Я оцепенела, не понимая, толи его развезло от виски, стакан всё-таки был приличный, толи он о чём-то размышлял, продолжая разглядывать меня странным тяжелым взглядом.
Краем глаза я отметила замаячившего у дверного косяка молодого человека в сером. Оценив обстановку и поняв, что с хозяином всё в порядке, он снова незаметно исчез.
Догадавшись, что никакого продолжения пока не последует, я немного расслабилась. Более всего пугало, что я не могла понять ни причин, ни следствий происходившего. Зачем нужно было Коломатникову выдавать себя Алиске за Самарина? Да ещё писать портрет? Знал ли об этом Самарин? Что-то сомневаюсь. Я едва не почесала в затылке, но вовремя спохватилась. И… Тут у меня снова где-то ёкнуло и слабо потянуло под ложечкой… Знала ли жена Самарина, Эмма? То есть, конечно, знала, ведь Находка приходила к ним в дом и пила там, кажется, чай? Подождите… Что же Эмма не отличила собственного мужа от перекрашенного Коломатникова? Эмму изображала не Эмма? Нет, мы же были потом в доме Самариных, Лиса Эмму видела и узнала… Однако хозяин дома был уже убит, поэтому в доме мог быть кто угодно… Опять – нет. Домработница Клавдия Степановна бывала в доме, и ни о каких двойных Самариных или Эммах даже не заикалась. Только сказала, что хозяйка сняла с дома охрану, а её вызывает по мере необходимости. И что это? Острое желание побыть одной? Но быть одной в огромном доме, где недавно зверски расстреляли мужа? А странная смерть Клавдии Степановны, и её телефон, в котором всего лишь два номера?

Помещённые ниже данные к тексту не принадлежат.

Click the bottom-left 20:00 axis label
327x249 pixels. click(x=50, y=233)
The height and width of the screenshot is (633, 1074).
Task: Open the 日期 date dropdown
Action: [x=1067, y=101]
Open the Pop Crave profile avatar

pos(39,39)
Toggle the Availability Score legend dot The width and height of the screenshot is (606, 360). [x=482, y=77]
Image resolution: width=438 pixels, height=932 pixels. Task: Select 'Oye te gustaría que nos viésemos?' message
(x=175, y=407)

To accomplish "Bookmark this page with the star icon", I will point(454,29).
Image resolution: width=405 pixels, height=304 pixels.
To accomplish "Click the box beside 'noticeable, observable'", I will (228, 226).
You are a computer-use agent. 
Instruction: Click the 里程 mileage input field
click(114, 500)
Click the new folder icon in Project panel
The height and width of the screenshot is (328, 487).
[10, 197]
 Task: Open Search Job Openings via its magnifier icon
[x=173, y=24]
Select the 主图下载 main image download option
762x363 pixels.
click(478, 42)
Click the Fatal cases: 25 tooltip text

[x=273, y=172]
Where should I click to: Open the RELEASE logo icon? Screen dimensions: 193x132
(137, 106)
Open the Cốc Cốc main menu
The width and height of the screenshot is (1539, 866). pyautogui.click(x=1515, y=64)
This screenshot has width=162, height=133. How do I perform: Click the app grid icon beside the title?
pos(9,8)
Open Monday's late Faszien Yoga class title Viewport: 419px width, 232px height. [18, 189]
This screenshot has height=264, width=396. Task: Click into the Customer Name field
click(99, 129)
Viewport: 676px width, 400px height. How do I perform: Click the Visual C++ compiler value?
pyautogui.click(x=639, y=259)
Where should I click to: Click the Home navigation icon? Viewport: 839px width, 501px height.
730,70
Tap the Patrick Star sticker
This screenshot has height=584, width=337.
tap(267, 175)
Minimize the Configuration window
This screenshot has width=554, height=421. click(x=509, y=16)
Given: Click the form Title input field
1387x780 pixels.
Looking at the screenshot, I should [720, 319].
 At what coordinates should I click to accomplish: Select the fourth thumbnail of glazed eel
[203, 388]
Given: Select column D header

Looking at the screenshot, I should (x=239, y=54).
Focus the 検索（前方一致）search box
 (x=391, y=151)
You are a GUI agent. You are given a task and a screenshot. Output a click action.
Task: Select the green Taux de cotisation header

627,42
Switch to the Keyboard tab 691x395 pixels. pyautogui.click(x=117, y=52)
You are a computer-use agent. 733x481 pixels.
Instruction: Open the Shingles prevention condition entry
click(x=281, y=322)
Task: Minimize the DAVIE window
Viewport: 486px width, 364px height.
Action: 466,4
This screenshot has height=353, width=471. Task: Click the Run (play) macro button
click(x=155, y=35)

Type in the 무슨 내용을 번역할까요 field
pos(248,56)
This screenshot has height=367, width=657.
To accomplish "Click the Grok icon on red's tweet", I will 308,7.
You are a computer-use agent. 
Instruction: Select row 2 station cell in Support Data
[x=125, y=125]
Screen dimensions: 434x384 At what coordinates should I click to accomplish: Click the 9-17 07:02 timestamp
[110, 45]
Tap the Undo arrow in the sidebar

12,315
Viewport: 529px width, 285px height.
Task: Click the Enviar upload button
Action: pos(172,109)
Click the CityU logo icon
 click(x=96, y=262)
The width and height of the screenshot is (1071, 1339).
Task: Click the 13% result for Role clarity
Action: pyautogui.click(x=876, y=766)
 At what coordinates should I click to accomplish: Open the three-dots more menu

– Да-а, сука, конечно, этот твой одноклассник! – так неожиданно произнес Коломатников, что я вздрогнула. Он с задумчивым вздохом передвинул по столу пустой хрустальный стакан и, подперев подбородок двумя пальцами, уставился куда-то в пространство. – Ну а если ты сука, то усидеть на двух стульях никак не получится! А он даже на трёх пытался! Хотя, надо должное отдать, чуйка у него, у скотины, была! Даром, что писака! Девку-то вашу он ловко увёл! Но хоть и почуял, сука, палёное, да ему не помогло! – Дмитрий Сергеевич усмехнулся, словно каким-то своим мыслям и мысли эти, судя по всему, ему нравились. – Так собаке и собачья смерть!